Design and Analysis of Clinical Trials by Integrating Real-World Data for Better Decision Making in Drug and Device Development

It is common to have a treatment-predictive continuous biomarker with unknown cutoff points so that the biomarker-positive subgroup that benefits most from the new treatment cannot be determined at the time of designing the biomarker-guided clinical trial. Biomarker-guided multi-stage design is often preferred as it allows adaptively identifying biomarker threshold that defines biomarker-positive subgroup and flexible patient enrichment in the late stage of the ongoing trial. In this talk, we will focus on designing biomarker-guided multi-stage adaptive trials with threshold detection, patient enrichment, and possible information borrowing from historical controls. We will discuss algorithms that adaptively identify optimal biomarker threshold to define the patient subgroup that benefits most from the new treatment, decision-making for patient enrichment for better efficiency, and information borrowing for threshold detection and treatment effect inference from historical controls that are subject to measured or unmeasured baseline confounders. The operating characteristics of the proposed design with competing designs are evaluated by extensive simulation.  

In comparative effectiveness research (CER) for rare types of cancer, it is appealing to combine primary cohort data containing detailed tumor profiles together with aggregate information derived from cancer registry databases. Such integration of data may improve statistical efficiency in CER. A major challenge in combining information from different resources, however, is that the aggregate information from the cancer registry databases could be incomparable with the primary cohort data, which are often collected from a single cancer center or a clinical trial. We develop an adaptive estimation procedure, which uses the combined information to determine the degree of information borrowing from the aggregate data of the external resource. The proposed method yields a substantial gain in statistical efficiency over the conventional method using the primary cohort only, and avoids undesirable biases when the given external information is incomparable to the primary cohort. We apply the proposed method to evaluate the long-term effect of trimodality treatment inflammatory breast cancer by tumor subtypes, while combining the IBC patient cohort at MD Anderson and external information. 

This presentation provides an overview of different types of external controls and their unique features when used in master protocols. Some key considerations in master protocols with external controls are discussed including construction of estimands, assessment of fit-for-use real-world data, and considerations for different types of master protocols. Similarities and differences between regular randomized controlled trials and master protocols when using external controls are discussed. A targeted learning-based causal roadmap is presented which constitutes three key steps: (1) define a target statistical estimand that aligns with the causal estimand for the study objective, (2) use an efficient estimator to estimate the target statistical estimand and its uncertainty, and (3) evaluate the impact of causal assumptions on the study conclusion by performing sensitivity analyses. Two illustrative examples for master protocols using external controls are discussed for their merits and possible improvement in causal effect estimation. 
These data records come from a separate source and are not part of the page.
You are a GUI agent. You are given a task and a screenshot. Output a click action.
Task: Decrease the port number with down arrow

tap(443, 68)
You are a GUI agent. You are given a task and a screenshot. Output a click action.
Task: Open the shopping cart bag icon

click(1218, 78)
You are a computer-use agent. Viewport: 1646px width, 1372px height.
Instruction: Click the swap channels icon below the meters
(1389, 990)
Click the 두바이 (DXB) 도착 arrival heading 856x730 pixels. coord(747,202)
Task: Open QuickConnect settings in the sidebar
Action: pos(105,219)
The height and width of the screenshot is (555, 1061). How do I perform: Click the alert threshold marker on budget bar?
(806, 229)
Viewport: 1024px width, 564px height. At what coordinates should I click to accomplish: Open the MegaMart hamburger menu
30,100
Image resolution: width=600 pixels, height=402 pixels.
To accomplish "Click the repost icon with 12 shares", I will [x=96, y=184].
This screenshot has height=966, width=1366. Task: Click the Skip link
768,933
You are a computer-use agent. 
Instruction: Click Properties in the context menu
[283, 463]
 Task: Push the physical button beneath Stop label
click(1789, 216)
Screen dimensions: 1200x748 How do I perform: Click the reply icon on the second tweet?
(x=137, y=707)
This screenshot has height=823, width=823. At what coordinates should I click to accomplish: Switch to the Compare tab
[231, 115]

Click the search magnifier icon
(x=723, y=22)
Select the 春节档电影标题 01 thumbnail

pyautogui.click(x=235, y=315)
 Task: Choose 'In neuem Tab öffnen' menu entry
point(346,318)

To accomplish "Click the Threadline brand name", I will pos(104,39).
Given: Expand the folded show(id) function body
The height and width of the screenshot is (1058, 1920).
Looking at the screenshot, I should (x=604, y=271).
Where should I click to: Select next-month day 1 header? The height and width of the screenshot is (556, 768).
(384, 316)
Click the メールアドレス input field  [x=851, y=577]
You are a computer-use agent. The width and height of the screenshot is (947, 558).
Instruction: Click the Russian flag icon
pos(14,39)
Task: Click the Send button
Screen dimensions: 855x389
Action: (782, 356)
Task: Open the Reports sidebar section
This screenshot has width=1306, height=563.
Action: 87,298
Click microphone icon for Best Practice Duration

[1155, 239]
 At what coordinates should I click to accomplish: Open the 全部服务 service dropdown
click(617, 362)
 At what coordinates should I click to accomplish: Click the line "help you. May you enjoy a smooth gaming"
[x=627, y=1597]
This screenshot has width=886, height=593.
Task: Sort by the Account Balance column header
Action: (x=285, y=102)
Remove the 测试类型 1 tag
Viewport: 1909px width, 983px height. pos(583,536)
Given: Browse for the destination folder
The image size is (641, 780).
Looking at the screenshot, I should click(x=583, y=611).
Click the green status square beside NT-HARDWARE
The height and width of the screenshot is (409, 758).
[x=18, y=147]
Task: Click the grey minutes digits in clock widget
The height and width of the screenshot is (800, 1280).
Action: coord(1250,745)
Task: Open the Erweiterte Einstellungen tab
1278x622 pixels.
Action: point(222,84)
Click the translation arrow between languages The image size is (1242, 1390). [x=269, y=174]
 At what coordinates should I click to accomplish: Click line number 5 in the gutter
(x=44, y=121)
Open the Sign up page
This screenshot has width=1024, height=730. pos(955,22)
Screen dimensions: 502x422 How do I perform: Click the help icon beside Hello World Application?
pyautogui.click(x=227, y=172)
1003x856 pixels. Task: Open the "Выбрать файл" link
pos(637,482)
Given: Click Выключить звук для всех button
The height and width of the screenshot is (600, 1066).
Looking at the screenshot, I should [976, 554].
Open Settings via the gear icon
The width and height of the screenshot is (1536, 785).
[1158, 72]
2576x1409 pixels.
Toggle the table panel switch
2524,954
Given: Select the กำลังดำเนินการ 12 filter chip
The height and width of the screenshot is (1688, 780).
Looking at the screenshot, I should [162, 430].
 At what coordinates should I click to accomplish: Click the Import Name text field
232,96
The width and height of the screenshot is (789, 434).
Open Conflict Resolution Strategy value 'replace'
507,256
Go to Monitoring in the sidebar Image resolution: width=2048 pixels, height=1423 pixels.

Randomized controlled trials augmented by external controls involve two distinct sampling processes. First, the clinical trial or intervention arm is sampled from a population defined by the clinical and operational characteristics of the study design, such as the enrollment period, choice of enrolling sites, site enrollment rate, trial inclusion criteria, and patient consent. Second, an external control data set arises from a distinct sampling process. When samples from these two populations are combined for analysis, the covariate distributions are mixed. The mixing proportion may be proportional to the contributing sample sizes or dependent on the choice of balancing weights, thus giving rise to different target populations. We define relevant estimands for studies that augment clinical trials with real-world data using balancing weights. We highlight the advantages and disadvantages of different estimands with respect to interpretation. Finally, we compare alternative estimators through simulation and in application to an augmented clinical trial of idiopathic pulmonary fibrosis.